■ **Screen grounding material**:
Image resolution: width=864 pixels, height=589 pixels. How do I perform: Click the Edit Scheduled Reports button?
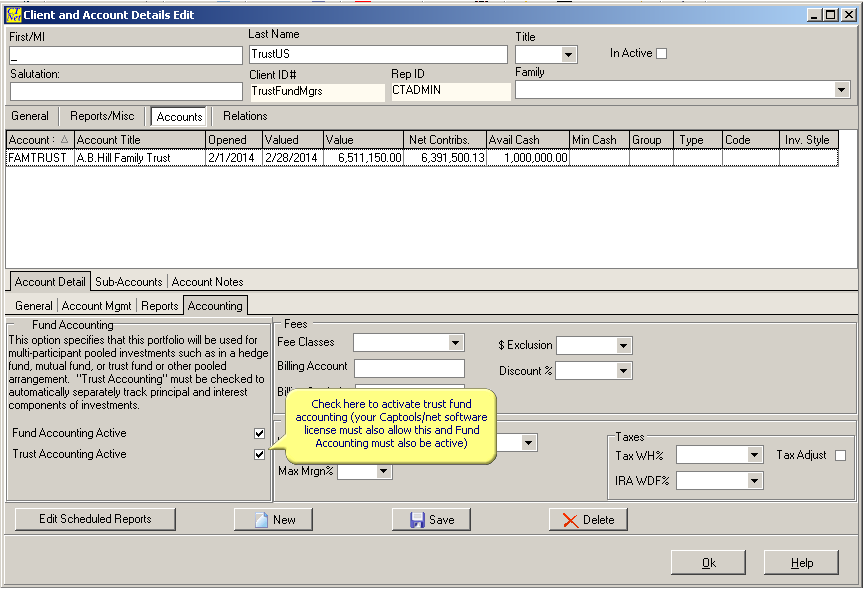(x=95, y=519)
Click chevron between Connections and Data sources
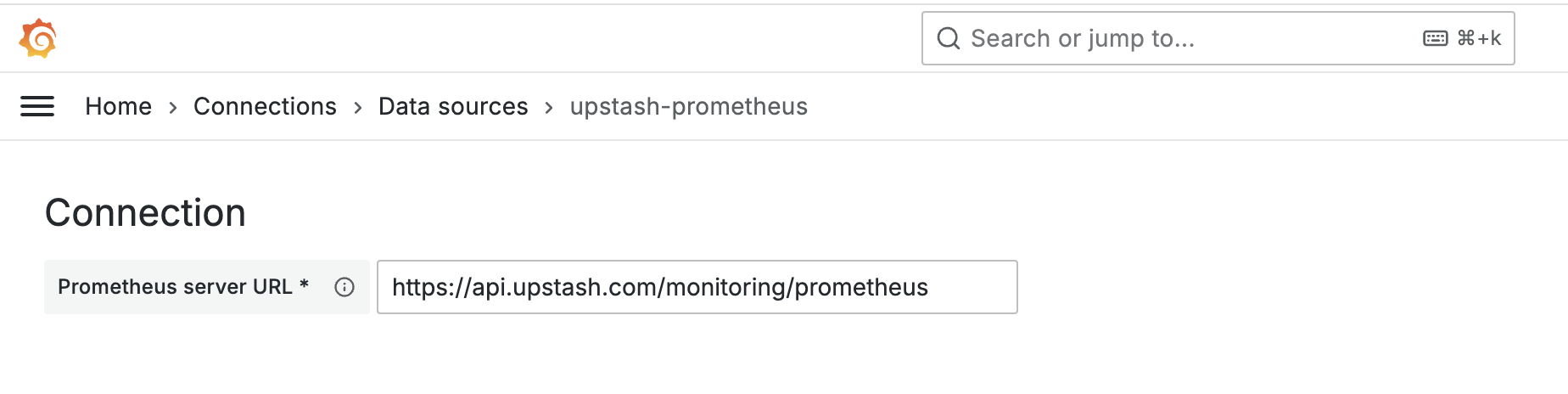The image size is (1568, 394). [358, 107]
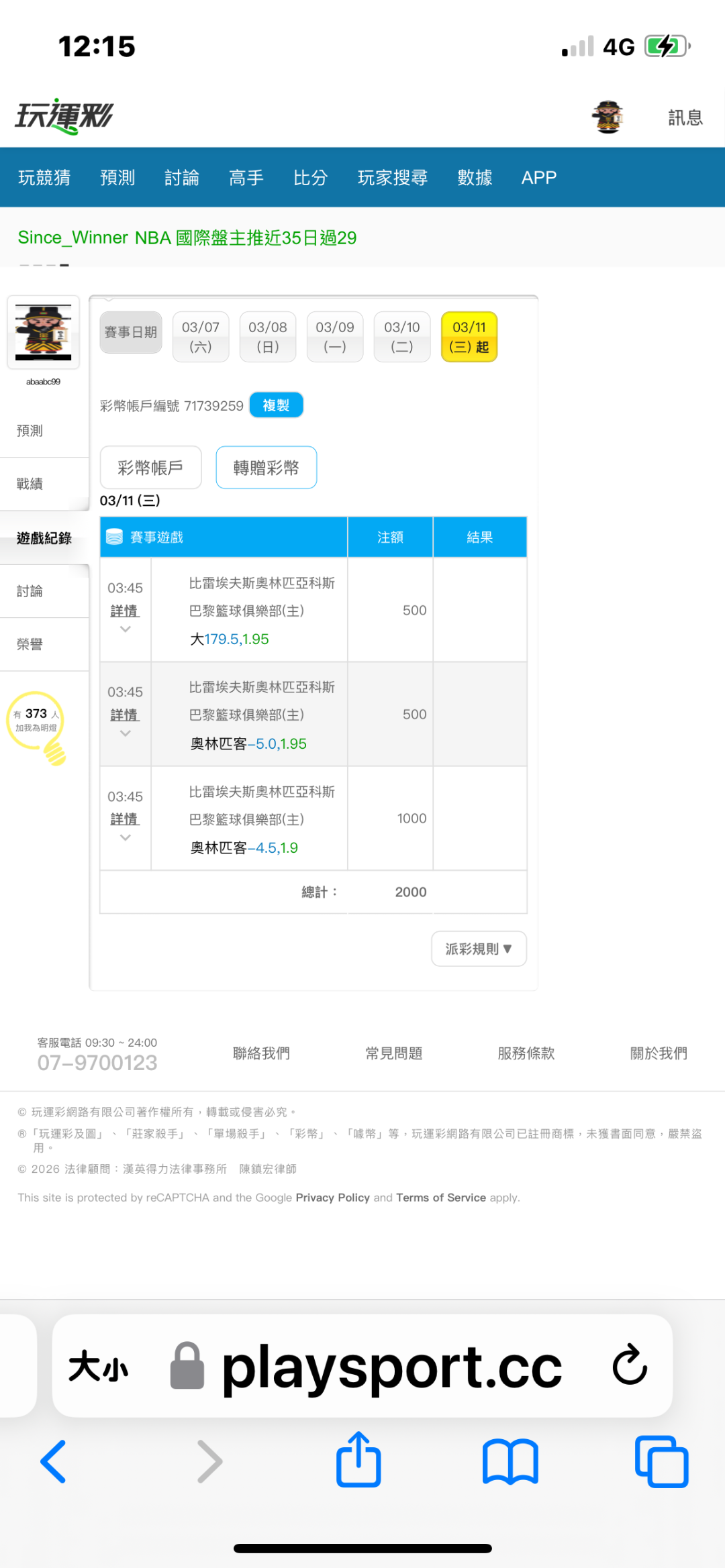
Task: Click the 轉贈彩幣 button
Action: tap(266, 468)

■ **Problem statement**: Rewrite the material above, substituting "arrow" for "chevron" and keeping everything else unchanged. Omit the pictures from your answer.

■ **Output**:
Image resolution: width=864 pixels, height=589 pixels. How do I perform: Click the Edit Scheduled Reports button?
(x=95, y=519)
Click arrow between Connections and Data sources
The image size is (1568, 394). [358, 107]
Task: Click the 轉贈彩幣 button
Action: tap(266, 468)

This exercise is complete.